Hace unos años una periodista española, refiriéndose a la vida cotidiana durante el período de campañas políticas preelectorales, dijo que le parecía lo más próximo a un sueño. Lo explicó más o menos así: “Todos tratan de hacer las cosas bien para que los voten, en especial los que gobiernan y aspiran a ser reelegidos; en la otra vereda, los postulantes a sucederlos miman a los ciudadanos para tratar de conquistarlos”.
Para seguir con el ejemplo español, la colega hablaba en una época de bonanza, porque ahora, en medio de una de las más graves crisis de su historia reciente, el presunto sueño ya se parece más a una pesadilla. Sobre todo porque las actuales campañas políticas se parecen muy poco a las de antes. En rigor, tienen tan poco de “campañas” como de “políticas” en su acepción más transparente y deseable. No se respetan las reglas, ni siquiera por aquellos que las fijaron, y todo parece estar permitido con tal de ganar. La duración se extendió indefinidamente desde que Bill Morris comenzó a aconsejar a sus clientes que “ningún funcionario debe dejar de seguir sintiéndose candidato”. Por el contrario, tiene que continuar con la gimnasia del proselitismo y estar siempre en forma, porque hay elecciones cada dos años y arrancar de nuevo da ventajas a los rivales.
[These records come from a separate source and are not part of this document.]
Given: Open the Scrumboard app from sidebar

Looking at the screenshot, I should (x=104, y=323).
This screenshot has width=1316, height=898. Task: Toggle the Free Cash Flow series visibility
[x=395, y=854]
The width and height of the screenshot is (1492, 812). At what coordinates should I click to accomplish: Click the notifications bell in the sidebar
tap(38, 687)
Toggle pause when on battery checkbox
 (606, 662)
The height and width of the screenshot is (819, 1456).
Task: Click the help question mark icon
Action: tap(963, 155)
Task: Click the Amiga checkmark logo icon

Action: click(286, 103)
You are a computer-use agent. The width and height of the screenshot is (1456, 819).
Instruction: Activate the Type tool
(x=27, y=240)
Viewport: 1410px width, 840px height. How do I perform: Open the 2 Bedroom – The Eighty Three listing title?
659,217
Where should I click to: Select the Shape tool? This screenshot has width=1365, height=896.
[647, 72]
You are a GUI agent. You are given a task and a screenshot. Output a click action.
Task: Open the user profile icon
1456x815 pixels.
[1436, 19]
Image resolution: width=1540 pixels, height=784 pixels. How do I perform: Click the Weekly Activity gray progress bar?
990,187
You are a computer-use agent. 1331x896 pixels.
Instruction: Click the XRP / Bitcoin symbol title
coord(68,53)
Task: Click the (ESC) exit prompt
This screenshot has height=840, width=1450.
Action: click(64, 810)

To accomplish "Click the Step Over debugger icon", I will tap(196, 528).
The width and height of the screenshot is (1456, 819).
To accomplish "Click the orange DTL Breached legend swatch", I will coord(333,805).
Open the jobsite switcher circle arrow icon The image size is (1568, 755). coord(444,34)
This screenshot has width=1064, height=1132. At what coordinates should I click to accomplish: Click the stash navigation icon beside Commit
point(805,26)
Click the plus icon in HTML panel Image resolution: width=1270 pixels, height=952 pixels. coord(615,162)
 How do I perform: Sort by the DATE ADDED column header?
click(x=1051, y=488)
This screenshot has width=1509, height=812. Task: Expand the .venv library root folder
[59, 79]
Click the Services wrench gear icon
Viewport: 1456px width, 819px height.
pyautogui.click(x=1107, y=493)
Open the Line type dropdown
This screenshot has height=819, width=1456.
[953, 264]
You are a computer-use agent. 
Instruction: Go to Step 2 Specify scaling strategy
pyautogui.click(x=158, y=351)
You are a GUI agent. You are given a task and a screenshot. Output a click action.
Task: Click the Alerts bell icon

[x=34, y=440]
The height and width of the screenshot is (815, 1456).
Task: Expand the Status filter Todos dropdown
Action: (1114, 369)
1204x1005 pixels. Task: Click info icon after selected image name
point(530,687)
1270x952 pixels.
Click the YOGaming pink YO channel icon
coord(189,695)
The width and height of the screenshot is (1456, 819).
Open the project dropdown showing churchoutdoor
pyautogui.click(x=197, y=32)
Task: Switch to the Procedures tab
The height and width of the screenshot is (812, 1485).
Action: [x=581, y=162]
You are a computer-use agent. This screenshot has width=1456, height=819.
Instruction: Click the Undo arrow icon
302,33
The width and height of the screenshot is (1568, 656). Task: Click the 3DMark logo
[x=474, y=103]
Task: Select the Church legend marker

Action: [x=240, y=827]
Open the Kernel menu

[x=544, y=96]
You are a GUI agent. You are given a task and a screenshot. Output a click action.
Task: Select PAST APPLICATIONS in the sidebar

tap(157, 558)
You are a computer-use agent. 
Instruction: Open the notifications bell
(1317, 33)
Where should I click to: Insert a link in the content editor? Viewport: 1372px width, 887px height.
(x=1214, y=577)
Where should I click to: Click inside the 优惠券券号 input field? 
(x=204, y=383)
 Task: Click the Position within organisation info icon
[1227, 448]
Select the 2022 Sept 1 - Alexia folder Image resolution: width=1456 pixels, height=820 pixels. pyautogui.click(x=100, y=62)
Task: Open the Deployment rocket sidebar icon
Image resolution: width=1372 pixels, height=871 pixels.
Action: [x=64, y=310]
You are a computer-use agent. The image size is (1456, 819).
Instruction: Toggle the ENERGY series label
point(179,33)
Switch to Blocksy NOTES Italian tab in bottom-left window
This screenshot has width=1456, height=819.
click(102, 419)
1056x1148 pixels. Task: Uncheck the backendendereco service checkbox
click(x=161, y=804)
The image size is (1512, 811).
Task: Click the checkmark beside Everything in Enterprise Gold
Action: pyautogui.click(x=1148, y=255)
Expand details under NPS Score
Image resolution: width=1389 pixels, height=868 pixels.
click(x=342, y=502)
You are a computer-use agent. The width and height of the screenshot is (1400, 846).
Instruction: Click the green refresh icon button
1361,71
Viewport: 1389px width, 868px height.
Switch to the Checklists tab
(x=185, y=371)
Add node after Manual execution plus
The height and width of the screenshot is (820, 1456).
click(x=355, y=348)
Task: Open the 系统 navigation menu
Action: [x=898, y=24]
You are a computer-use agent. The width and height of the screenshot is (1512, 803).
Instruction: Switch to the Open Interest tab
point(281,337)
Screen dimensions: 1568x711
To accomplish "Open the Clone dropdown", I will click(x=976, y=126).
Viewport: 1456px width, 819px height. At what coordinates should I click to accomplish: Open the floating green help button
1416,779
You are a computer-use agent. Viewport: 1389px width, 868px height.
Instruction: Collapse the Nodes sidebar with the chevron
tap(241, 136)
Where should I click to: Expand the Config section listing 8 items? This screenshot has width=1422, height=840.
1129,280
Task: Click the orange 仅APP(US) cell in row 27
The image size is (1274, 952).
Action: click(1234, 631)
Y sencillamente no sé en qué definición de “políticas”, otro término bajo cuestión, puede encajarse el proselitismo actual. Veamos: en una de las últimas elecciones españolas, una candidata con pocas probabilidades y escaso presupuesto simuló un orgasmo en un anuncio radiofónico. Una manera de llamar la atención que probó ser poco original y efectiva en estos tiempos en que esta clase de gemidos son habituales en las películas y las series televisivas y no de las más explícitas.
Claro que hay excepciones que invitan a mantener las esperanzas de la ansiada transparencia en las iniciativas electorales, que comenzó con las de 1983 pero no tardó mucho en esfumarse. Acabo de enterarme de que en Alemania, ya casi sobre los comicios que toda Europa sigue con comprensible ansiedad, uno de los recursos puestos en juego son las lecturas públicas. Sí, así como suena, lecturas públicas.
Sucede que el Partido Socialdemócrata alemán, que acaba de celebrar su 150° aniversario, viene organizando lecturas públicas juveniles en apoyo de sus candidatos desde agosto. Alemania cuenta con antecedentes de este género, que en su versión más apacible, son las lecturas organizadas por las grandes librerías, famosos cafés o centros culturales para presentar nuevos títulos y nuevos autores.
Como recurso electoral, se estrenó en 2009, cuando el novelista Gunther Grass (“El tambor de hojalata”), salió de gira por el país con la promesa de hacer lecturas públicas, en compañía de varios autores jóvenes, para respaldar las candidaturas de su partido.
El primer escenario de lectura pública se habría abierto en Berlín Oeste de 1989; por sus características, en las que se mezclan el entretenimiento y el discurso contestatario contra carriles tradicionales de información como los grandes periódicos y los medios audiovisuales, han sido llamados “folletines políticos en vivo y en directo”.
Para los alemanes el hábito es tan corriente como separar la basura, evitar tirar papeles en las calles o tomar en serio las lecciones de enseñanza vial. Desde nuestra perspectiva, si ya es una hazaña leer en público (o en privado), es decir leer, tiene visos de heroísmo hacerlo en el campo minado y cruzado por misiles cargados de insultos y mentiras en el que se han convertido las modernas campañas electorales.